One thing I have been advocating for (since the pandemic started) is focusing on at risk groups more than the general population. That way general freedoms, as a well as privileges, can continue while still being reasonable. Maybe it is too hard, but I have never had anyone explain to me why it is or if it really is.
I would be interested in a break down of why the hospital systems are being over run as well, because I believe that COVID is a factor but I also believe there are contributing factors that aren't being talked about such as low recruitment (this had been talked about for years prior to pandemic) and retention. I have a lot of nurses and NAs in my family and all of them have been railing about the situations in their respective institutions for as long as I can remember. This is circumstantial, I admit, and I am open to being wrong, which in this case would mean the things I mention are negligible factors.
I also would love to know more about treatment of COVID and how it has evolved.
Lot of research to do.
Lots of your comment touches on opinion stuff that I may (hopefully) address in a future post (my fling with anti-monopoly politics makes me inclined to look at the hospital system through a very particular lens these days), so suffice to say I see where you're going with that hospital system thought and I'll leave that be.

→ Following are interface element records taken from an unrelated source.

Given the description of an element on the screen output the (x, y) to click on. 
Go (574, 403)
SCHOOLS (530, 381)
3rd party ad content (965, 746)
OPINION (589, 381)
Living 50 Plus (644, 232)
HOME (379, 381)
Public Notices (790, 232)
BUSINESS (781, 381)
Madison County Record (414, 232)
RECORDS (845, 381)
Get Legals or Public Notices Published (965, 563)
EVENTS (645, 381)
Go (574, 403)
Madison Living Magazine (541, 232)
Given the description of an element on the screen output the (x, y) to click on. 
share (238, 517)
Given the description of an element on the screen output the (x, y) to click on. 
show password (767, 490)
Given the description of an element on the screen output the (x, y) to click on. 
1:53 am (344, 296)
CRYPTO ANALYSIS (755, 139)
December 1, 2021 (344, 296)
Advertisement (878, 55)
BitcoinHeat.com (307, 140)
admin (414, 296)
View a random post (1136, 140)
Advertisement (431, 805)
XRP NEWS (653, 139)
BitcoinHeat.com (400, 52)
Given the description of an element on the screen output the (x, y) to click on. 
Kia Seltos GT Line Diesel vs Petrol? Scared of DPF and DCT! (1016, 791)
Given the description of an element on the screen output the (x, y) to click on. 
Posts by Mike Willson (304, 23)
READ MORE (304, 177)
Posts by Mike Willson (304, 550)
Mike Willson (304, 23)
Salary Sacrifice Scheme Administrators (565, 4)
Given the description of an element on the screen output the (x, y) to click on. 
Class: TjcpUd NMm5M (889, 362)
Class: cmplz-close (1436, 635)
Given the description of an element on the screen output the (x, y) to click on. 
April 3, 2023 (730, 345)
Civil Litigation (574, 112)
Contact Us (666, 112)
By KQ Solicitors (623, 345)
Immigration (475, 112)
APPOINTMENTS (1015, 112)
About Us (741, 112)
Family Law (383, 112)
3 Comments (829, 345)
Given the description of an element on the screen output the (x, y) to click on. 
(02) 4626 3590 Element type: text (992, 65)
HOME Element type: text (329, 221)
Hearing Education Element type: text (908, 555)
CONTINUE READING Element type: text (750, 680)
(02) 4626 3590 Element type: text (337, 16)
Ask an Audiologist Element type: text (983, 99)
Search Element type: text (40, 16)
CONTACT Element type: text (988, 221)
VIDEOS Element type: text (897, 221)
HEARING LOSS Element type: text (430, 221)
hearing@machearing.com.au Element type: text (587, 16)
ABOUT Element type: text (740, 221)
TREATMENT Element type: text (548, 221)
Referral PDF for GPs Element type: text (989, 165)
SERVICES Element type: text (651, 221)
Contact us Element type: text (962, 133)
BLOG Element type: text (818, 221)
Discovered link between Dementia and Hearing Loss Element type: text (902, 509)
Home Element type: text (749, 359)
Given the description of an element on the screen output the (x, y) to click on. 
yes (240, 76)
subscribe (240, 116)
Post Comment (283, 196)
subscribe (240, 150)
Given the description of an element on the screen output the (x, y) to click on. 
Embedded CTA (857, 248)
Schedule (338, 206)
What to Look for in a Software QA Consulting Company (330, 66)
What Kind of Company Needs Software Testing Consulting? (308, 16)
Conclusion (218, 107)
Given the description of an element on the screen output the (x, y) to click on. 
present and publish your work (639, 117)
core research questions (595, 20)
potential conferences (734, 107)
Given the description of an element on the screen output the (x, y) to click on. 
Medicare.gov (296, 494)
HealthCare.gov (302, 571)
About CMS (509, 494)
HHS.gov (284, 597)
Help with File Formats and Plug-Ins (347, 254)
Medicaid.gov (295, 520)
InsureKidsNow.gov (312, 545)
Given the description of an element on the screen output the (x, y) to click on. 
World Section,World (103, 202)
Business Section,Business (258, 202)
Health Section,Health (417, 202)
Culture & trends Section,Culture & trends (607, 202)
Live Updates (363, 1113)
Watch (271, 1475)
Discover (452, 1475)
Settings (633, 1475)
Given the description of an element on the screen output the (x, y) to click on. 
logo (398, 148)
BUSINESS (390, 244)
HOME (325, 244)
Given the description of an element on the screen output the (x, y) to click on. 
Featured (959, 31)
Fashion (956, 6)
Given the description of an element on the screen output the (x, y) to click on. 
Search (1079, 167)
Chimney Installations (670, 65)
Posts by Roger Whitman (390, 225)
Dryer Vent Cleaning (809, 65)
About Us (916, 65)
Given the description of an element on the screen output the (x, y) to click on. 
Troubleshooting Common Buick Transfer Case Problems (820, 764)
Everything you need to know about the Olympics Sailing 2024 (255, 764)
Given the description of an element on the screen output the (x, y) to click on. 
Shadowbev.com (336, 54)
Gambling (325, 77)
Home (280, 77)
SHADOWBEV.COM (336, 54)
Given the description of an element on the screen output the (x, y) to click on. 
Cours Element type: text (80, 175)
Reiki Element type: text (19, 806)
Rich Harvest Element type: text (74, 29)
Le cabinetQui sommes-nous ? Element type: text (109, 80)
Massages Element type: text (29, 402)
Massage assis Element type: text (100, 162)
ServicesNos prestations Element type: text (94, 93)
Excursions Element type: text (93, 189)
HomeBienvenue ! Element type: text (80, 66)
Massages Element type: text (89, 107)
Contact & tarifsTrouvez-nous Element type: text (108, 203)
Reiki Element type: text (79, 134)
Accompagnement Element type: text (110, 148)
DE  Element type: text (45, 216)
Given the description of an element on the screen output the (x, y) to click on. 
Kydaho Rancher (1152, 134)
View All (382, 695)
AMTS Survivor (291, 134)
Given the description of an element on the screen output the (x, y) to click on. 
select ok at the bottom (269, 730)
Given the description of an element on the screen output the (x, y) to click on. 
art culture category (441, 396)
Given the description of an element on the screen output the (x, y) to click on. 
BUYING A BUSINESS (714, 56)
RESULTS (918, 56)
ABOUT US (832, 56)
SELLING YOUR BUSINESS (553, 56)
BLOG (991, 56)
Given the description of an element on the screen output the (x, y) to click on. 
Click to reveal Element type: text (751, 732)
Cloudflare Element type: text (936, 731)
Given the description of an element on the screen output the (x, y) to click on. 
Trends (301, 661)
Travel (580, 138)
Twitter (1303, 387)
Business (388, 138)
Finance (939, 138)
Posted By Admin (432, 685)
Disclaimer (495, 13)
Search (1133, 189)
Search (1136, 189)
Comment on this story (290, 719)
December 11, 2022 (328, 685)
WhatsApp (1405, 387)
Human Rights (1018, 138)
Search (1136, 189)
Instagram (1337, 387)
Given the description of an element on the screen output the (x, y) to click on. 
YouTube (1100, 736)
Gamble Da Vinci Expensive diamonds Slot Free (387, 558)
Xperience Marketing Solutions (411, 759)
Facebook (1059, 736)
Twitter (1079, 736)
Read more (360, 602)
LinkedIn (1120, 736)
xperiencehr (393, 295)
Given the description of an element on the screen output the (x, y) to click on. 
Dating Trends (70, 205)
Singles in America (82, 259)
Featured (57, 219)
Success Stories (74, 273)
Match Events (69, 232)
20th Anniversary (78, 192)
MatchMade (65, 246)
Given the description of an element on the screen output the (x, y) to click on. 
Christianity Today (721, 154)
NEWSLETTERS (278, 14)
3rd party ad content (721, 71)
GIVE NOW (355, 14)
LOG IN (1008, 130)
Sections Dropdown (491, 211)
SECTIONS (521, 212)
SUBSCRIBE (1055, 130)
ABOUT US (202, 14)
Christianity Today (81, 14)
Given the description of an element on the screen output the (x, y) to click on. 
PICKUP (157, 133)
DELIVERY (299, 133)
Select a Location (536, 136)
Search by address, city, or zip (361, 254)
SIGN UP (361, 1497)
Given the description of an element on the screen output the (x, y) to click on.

"I would be interested in what these numbers would be if broken down by other health factors, which I assume could be derived from national statistics. I have had COVID now at 40 and it was incredibly mild. I am 40 but also am physically fit and have pretty good nutrition habits."
At first I thought this data didn't exist, but, now that I'm thinking about it, I suspect I could use an odds ratio to derive this for one (but only one!) health factor per age group.
I'm thinking obesity, which I understand is the most common and biggest covid risk factor other than age. Might be quite interesting. But woof I gotta recharge my batteries before I look at this spreadsheet again! :)
Another interesting thing will be if COVID is actually good for the healthcare system long term. If the increase in salaries and positions bring about a better pipeline of recruits. Much like war is good for certain aspects of society (emphasis on certain of course).